When it comes to meeting people  who saw you when you were sick... I know some who may be compliment for their weightloss when they are sick, but then they have to regain the weight again and it can be tough to be around those people who told them that they were 'beautiful/pretty/slim' when they were sick, but really they were very underweight.
  The first thing is to NOT associate those words with who you are.... being slim or underweight is NOT good. That should NOT be your goal. And infact, those people who told you that you were beautiful and so slim when you were underweight were  in the wrong. They SHOULDNT have said those types of things to you. That just feeds your ED.
  What you should do instead is to walk with confidence, show those people that you are looking and feeling better now even if you weigh more. But you are MORE alive now...
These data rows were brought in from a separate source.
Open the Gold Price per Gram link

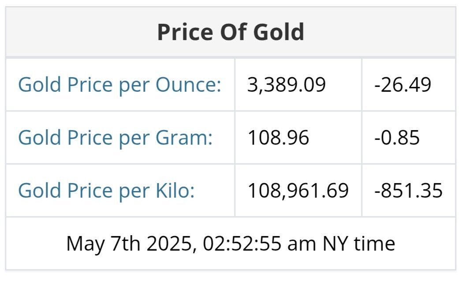pyautogui.click(x=115, y=137)
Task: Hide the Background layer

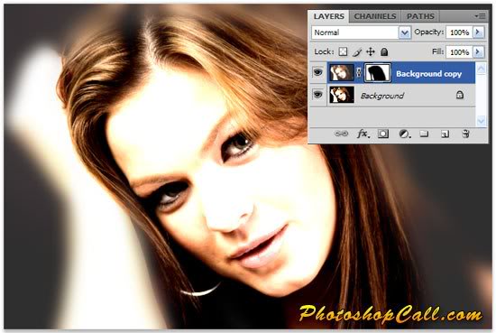Action: (318, 95)
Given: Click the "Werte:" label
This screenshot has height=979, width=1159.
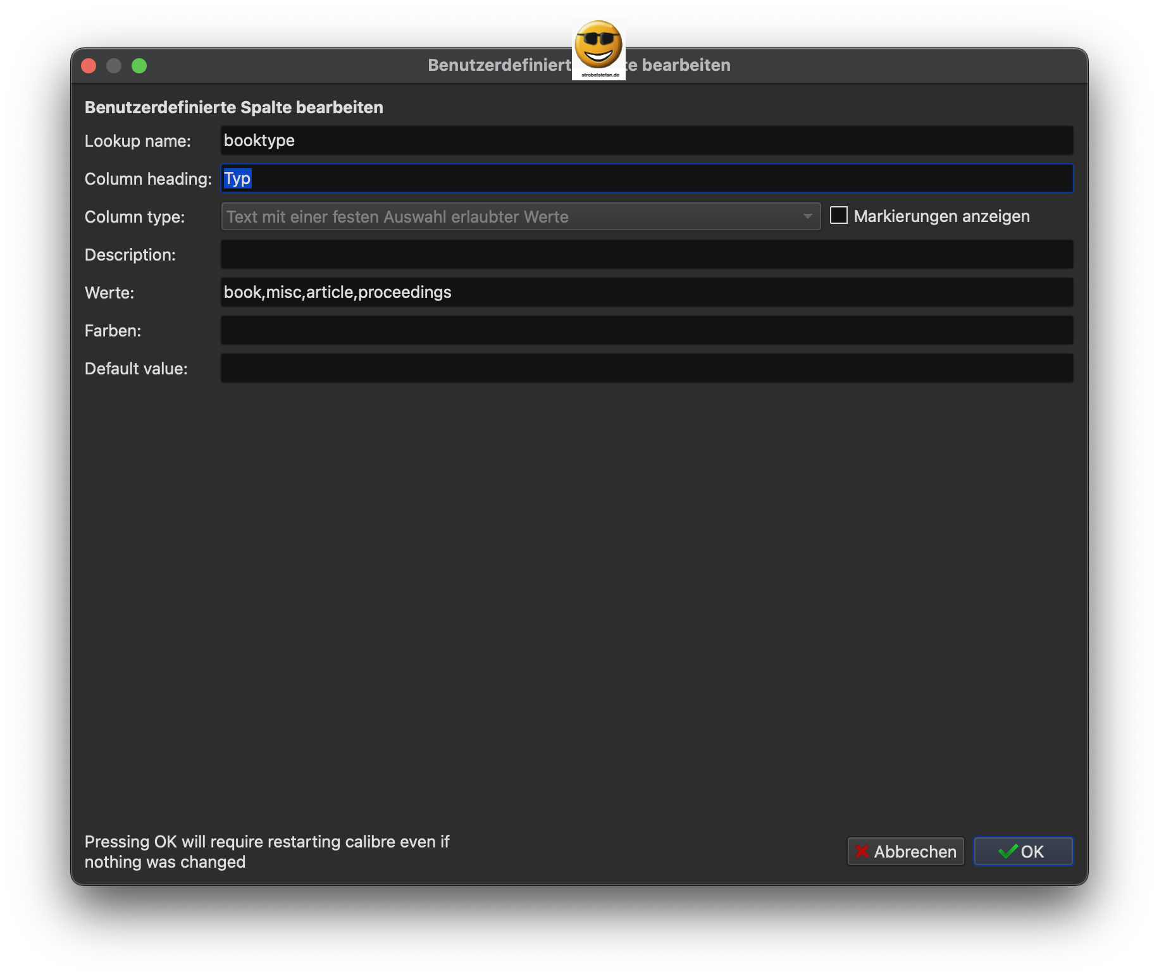Looking at the screenshot, I should coord(109,293).
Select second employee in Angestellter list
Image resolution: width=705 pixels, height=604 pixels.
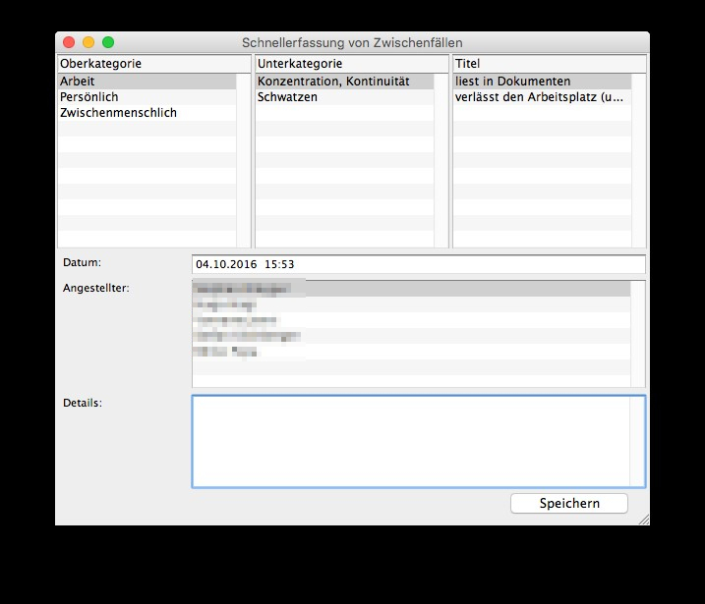point(411,305)
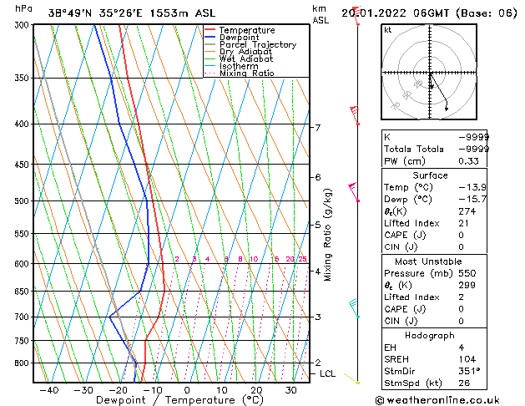The height and width of the screenshot is (406, 525).
Task: Click the Mixing Ratio legend entry
Action: click(x=245, y=74)
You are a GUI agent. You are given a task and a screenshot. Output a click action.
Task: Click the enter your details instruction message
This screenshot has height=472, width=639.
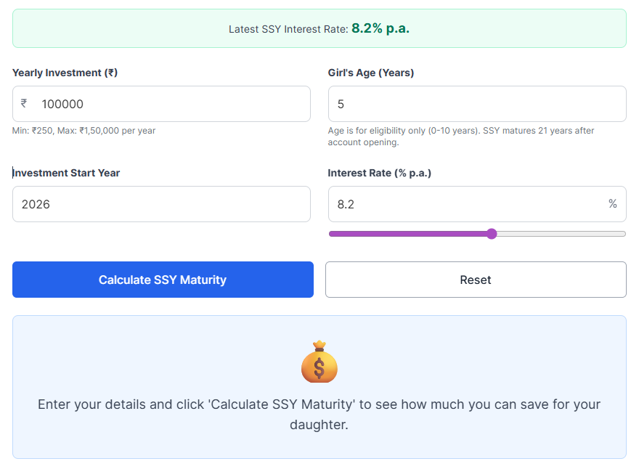(319, 414)
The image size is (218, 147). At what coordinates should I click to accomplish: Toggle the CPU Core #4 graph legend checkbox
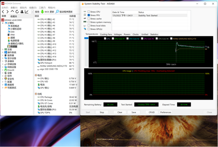157,38
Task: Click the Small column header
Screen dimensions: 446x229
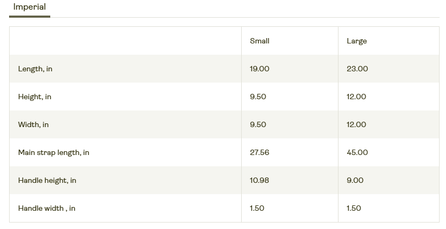Action: [259, 41]
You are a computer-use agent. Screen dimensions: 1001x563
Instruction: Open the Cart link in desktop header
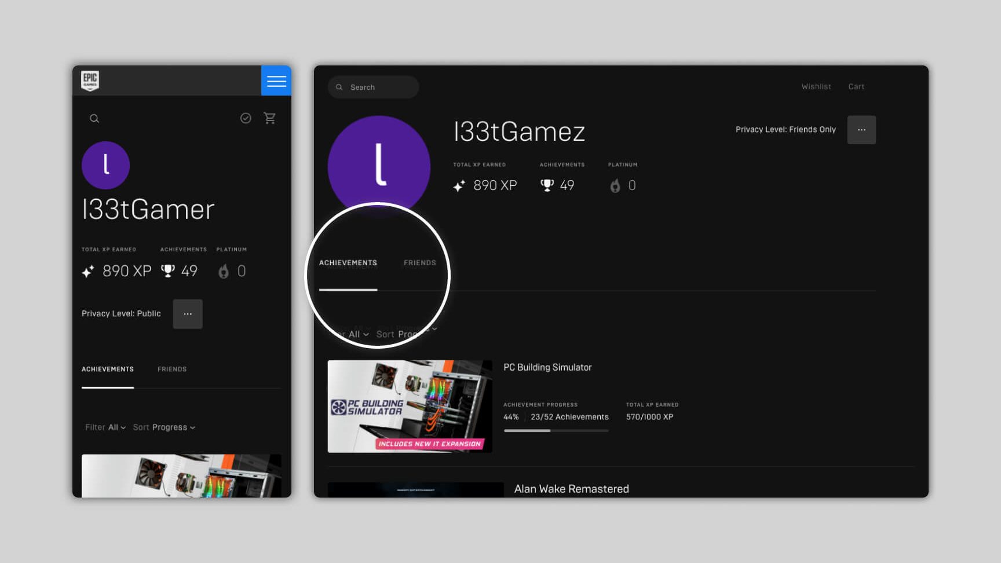tap(856, 87)
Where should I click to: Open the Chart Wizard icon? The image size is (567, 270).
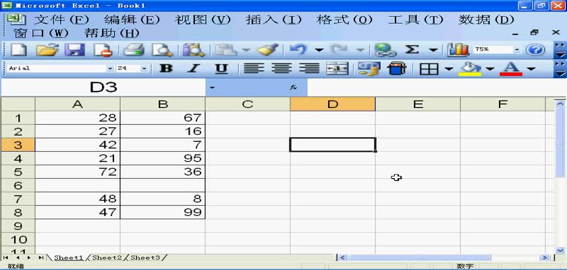[458, 49]
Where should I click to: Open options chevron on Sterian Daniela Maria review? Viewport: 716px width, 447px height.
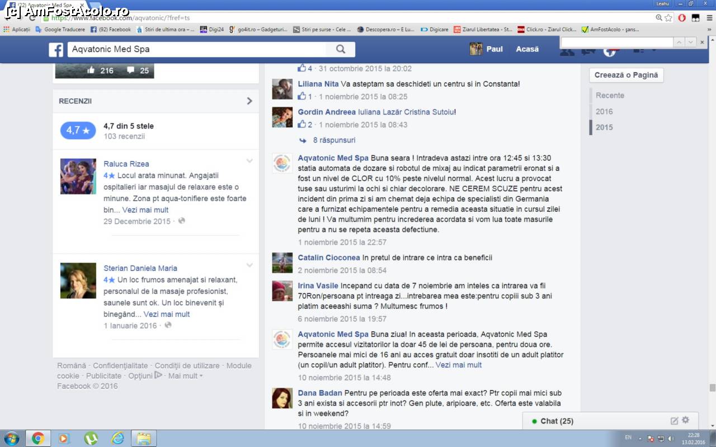[249, 265]
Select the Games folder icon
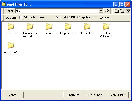This screenshot has width=132, height=101. tap(49, 27)
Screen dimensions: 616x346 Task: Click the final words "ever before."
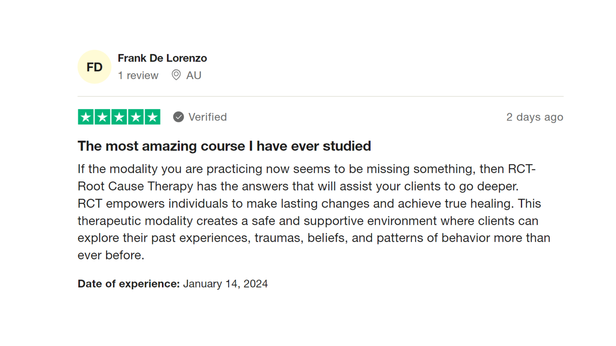click(111, 255)
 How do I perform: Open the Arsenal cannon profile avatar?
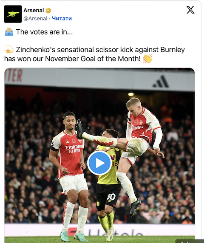coord(13,14)
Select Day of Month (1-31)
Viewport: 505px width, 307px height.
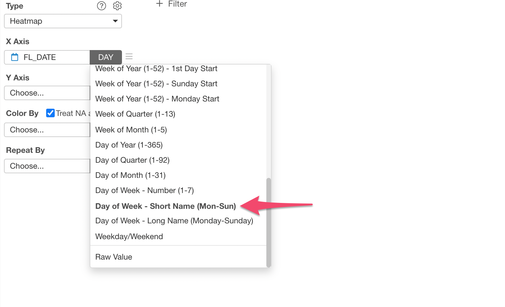point(131,175)
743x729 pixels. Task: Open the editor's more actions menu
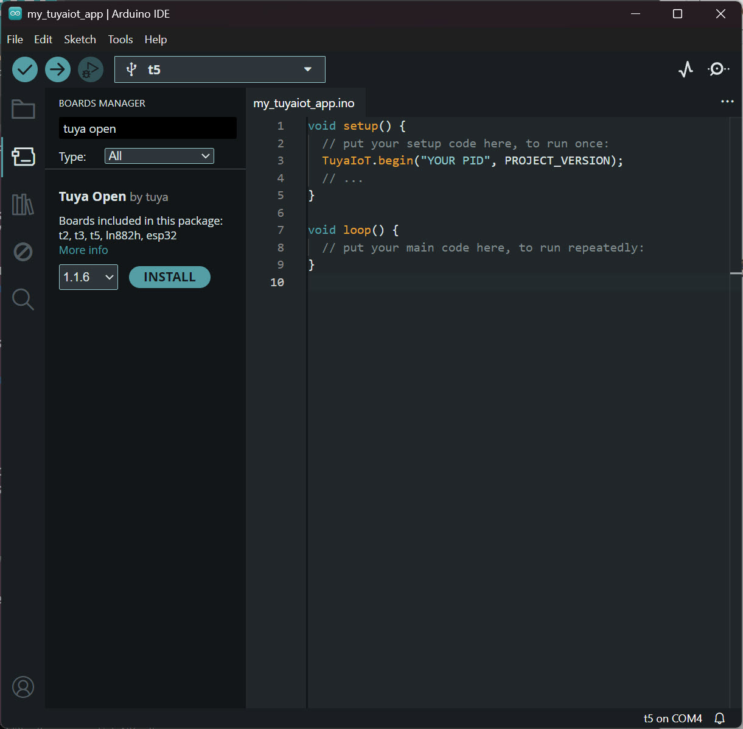727,101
Another tip is to get rid of things which might trigger you... some find it helpful to burn/destroy/throw away their old diaries. To get rid of their too small clothes... remove and get rid of anything associated with your ED... such as if you have kept knives or other things for self harm in your room.
 Also deleting browsing history if you have for example been on Pro Ana sites... and getting rid of negativity and triggering people/accounts you have followed on social media.

The most important is to focus on NOW. On how far you have come and how you DONT want to go back to how things were before. You are so much stronger now... you are fighting for your life and health. Whilst your ED is keeping you from living your life, bringing you closer to your death and taking your happiness away. Thats not really a way to live.


(Post from 2014)

1 comment:

  1. I get your feelings about not really being able to associate yourself now with the person you was back in your ED days because that is how it is with my depression. When I think back to how I was in those early days it is hard to believe that was me and I actually did all those things - not talking, distancing myself, having to be told to eat and when to take my medication, not being able to be left alone, feelings of suicide and self harm.....and again I too can recount the story of how I was but it doesn't seem like it was me, if you get what I mean.
    The person I was then and the person I am now are worlds apart. I guess that's how it is for you.